Extrasolar Terrestrial Planets:
Most of the planets detected outside of the Solar System have been gas giants, owing to the fact that they are easier to spot. However, since 2005, hundreds of potentially terrestrial extrasolar planets have been found – mainly by the Kepler space mission. Most of these have been what is known as “super-Earths” (i.e. planets with masses between Earth’s and Neptune’s).
Examples of extrasolar terrestrial planets include Gliese 876 d, a planet that has a mass 7 to 9 times that of Earth. This planet orbits the red dwarf Gliese 876, which is located approximately 15 light years from Earth. The existence of three (or possibly four) terrestrial exoplanets was also confirmed between 2007 and 2010 in the Gliese 581 system, another red dwarf roughly 20 light years from Earth.
The smallest of these, Gliese 581 e, is only about 1.9 Earth masses, but orbits very close to the star. Two others, Gliese 581 c and Gliese 581 d, as well as a proposed fourth planet (Gliese 581 g) are more-massive super-Earths orbiting in or close to the habitable zone of the star. If true, this could mean that these worlds are potentially habitable Earth-like planets.
The first confirmed terrestrial exoplanet, Kepler-10b – a planet with between 3 and 4 Earth masses and located some 460 light years from Earth – was found in 2011 by the Kepler space mission. In that same year, the Kepler Space Observatory team released a list of 1235 extrasolar planet candidates, including six that were “Earth-size” or “super-Earth-size” (i.e. less than 2 Earth radii) and which were located within their stars’ habitable zones.
Since then, Kepler has discovered hundreds of planets ranging from Moon-sized to super-Earths, with many more candidates in this size range. As of January, 2013, 2740 planet candidates have been discovered.
Scientists have proposed several categories for classifying terrestrial planets. Silicate planets are the standard type of terrestrial planet seen in the Solar System, which are composed primarily of a silicon-based rocky mantle and a metallic (iron) core.
Iron planets are a theoretical type of terrestrial planet that consists almost entirely of iron and therefore has a greater density and a smaller radius than other terrestrial planets of comparable mass. Planets of this type are believed to form in the high-temperature regions close to a star, and where the protoplanetary disk is rich in iron.

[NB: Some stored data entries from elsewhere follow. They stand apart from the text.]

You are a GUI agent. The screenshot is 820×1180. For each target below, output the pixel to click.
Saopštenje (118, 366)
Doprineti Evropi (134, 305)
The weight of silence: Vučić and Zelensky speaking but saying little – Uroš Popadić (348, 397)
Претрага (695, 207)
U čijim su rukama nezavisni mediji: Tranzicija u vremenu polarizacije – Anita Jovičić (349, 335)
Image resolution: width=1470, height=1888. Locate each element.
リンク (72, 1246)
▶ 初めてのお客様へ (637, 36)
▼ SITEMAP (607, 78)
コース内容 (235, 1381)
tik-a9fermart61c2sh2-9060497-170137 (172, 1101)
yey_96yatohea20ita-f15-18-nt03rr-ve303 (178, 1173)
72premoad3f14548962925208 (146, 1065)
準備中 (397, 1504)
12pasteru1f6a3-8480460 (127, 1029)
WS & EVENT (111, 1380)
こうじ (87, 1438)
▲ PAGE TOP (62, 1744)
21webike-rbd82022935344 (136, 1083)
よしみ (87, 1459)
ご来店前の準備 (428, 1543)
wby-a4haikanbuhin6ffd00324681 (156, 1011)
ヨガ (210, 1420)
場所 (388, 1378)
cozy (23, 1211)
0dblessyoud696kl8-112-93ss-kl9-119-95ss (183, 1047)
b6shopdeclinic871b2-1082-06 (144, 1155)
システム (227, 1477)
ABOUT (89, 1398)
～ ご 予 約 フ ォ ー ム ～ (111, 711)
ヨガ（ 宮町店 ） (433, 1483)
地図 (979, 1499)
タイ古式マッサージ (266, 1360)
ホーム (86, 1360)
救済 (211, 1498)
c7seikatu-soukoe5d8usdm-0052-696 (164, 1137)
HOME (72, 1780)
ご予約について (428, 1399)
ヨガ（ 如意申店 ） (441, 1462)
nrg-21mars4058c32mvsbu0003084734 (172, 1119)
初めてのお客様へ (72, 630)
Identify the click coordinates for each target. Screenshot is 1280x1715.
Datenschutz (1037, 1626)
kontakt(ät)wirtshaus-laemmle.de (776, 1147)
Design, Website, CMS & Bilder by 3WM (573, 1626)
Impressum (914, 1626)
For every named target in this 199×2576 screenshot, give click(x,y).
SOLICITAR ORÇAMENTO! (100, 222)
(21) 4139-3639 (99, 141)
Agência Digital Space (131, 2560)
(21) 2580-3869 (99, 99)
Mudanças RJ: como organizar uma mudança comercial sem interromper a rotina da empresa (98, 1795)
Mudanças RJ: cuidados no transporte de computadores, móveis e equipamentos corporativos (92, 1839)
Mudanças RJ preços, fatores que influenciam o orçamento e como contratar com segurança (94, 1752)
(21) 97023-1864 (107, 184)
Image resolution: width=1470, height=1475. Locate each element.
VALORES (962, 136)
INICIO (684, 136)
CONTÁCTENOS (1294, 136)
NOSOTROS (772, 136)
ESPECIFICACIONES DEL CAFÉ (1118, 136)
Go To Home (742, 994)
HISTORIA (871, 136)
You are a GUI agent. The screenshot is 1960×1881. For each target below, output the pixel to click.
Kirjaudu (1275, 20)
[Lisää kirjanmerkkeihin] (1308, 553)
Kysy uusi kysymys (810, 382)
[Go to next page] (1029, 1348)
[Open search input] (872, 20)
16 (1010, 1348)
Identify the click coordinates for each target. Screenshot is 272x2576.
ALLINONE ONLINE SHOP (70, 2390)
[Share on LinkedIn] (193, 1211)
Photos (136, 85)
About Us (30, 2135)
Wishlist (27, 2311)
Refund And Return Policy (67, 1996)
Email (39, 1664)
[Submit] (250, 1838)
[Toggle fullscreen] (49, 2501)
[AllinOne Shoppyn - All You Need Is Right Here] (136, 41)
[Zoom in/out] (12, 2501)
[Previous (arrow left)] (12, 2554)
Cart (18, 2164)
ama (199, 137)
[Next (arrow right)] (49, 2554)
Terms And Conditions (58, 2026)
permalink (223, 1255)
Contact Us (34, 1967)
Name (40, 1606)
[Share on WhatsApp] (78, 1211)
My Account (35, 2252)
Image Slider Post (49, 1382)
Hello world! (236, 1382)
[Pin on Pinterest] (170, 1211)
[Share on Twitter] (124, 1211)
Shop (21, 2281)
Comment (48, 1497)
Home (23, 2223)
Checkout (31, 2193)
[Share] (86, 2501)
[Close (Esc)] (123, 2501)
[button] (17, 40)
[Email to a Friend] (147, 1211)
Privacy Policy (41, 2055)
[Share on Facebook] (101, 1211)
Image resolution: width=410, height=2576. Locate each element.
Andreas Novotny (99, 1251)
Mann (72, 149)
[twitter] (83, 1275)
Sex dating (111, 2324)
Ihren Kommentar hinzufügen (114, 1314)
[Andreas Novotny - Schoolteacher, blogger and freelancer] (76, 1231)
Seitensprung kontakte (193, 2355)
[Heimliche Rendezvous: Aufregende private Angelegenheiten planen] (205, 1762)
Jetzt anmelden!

Mercury is possible example, which formed close to our Sun and has a metallic core equal to 60–70% of its planetary mass.
Coreless planets are another theoretical type of terrestrial planet, one that consists of silicate rock but has no metallic core. In other words, coreless planets are the opposite of an iron planet. Coreless planets are believed to form farther from the star where volatile oxidizing material is more common. Though the Solar System has no coreless planets, chondrite asteroids and meteorites are common.
And then there are Carbon planets (aka. “diamond planets”), a theoretical class of planets that are composed of a metal core surrounded by primarily carbon-based minerals. Again, the Solar System has no planets that fit this description, but has an abundance of carbonaceous asteroids.
Until recently, everything scientists knew about planets – which included how they form and the different types that exist – came from studying our own Solar System. But with the explosion that has taken place in exoplanet discovery in the past decade, what we know about planets has grown significantly.
For one, we have come to understand that the size and scale of planets is greater than previously thought. What’s more, we’ve seen for the first time that many planets similar to Earth (which could also include being habitable) do in fact exist in other Solar Systems.
Who knows what we will find once we have the option of sending probes and manned missions to other terrestrial planets?